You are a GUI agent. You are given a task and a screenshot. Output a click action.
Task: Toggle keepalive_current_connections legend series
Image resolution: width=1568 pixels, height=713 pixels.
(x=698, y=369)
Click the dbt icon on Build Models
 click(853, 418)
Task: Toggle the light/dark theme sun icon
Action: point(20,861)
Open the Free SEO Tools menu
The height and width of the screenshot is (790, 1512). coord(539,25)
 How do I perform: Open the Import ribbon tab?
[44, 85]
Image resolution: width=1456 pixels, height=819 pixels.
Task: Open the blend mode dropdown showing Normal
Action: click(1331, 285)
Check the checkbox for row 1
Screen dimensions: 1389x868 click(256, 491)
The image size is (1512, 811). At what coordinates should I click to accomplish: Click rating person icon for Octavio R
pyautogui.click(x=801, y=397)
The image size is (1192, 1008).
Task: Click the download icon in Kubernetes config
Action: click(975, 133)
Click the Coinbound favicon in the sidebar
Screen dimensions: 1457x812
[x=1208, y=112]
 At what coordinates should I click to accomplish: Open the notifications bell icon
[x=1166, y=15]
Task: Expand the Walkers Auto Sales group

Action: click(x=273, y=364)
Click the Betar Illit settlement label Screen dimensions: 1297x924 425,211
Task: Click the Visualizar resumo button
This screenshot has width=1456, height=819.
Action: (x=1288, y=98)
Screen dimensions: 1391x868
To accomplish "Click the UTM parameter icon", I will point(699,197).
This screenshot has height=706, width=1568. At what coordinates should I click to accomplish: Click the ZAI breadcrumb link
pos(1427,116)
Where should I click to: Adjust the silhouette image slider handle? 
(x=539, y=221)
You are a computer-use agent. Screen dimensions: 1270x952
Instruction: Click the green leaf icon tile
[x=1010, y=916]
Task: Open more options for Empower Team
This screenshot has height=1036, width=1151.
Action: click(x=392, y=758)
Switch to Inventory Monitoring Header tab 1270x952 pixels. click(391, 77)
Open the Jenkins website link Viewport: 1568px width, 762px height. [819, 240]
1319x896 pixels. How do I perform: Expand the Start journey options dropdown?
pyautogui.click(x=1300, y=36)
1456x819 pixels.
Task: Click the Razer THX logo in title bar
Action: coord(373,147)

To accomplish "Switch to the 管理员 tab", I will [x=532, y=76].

Task brief
Set out the entries once more, word for word.

Exercise result
You are a GUI agent. You are given a task and a screenshot. Output a click action.
Task: Toggle keepalive_current_connections legend series
Image resolution: width=1568 pixels, height=713 pixels.
(x=698, y=369)
Click the dbt icon on Build Models
 click(853, 418)
Task: Toggle the light/dark theme sun icon
Action: point(20,861)
Open the Free SEO Tools menu
The height and width of the screenshot is (790, 1512). coord(539,25)
 How do I perform: Open the Import ribbon tab?
[44, 85]
Image resolution: width=1456 pixels, height=819 pixels.
Task: Open the blend mode dropdown showing Normal
Action: click(1331, 285)
Check the checkbox for row 1
Screen dimensions: 1389x868 click(256, 491)
The image size is (1512, 811). At what coordinates should I click to accomplish: Click rating person icon for Octavio R
pyautogui.click(x=801, y=397)
The image size is (1192, 1008).
Task: Click the download icon in Kubernetes config
Action: click(975, 133)
Click the Coinbound favicon in the sidebar
Screen dimensions: 1457x812
[x=1208, y=112]
 At what coordinates should I click to accomplish: Open the notifications bell icon
[x=1166, y=15]
Task: Expand the Walkers Auto Sales group

Action: click(x=273, y=364)
Click the Betar Illit settlement label Screen dimensions: 1297x924 425,211
Task: Click the Visualizar resumo button
This screenshot has width=1456, height=819.
Action: (x=1288, y=98)
Screen dimensions: 1391x868
To accomplish "Click the UTM parameter icon", I will point(699,197).
This screenshot has height=706, width=1568. At what coordinates should I click to accomplish: Click the ZAI breadcrumb link
pos(1427,116)
Where should I click to: Adjust the silhouette image slider handle? 
(x=539, y=221)
You are a computer-use agent. Screen dimensions: 1270x952
Instruction: Click the green leaf icon tile
[x=1010, y=916]
Task: Open more options for Empower Team
This screenshot has height=1036, width=1151.
Action: click(x=392, y=758)
Switch to Inventory Monitoring Header tab 1270x952 pixels. click(391, 77)
Open the Jenkins website link Viewport: 1568px width, 762px height. [819, 240]
1319x896 pixels. How do I perform: Expand the Start journey options dropdown?
pyautogui.click(x=1300, y=36)
1456x819 pixels.
Task: Click the Razer THX logo in title bar
Action: coord(373,147)

To accomplish "Switch to the 管理员 tab", I will [x=532, y=76].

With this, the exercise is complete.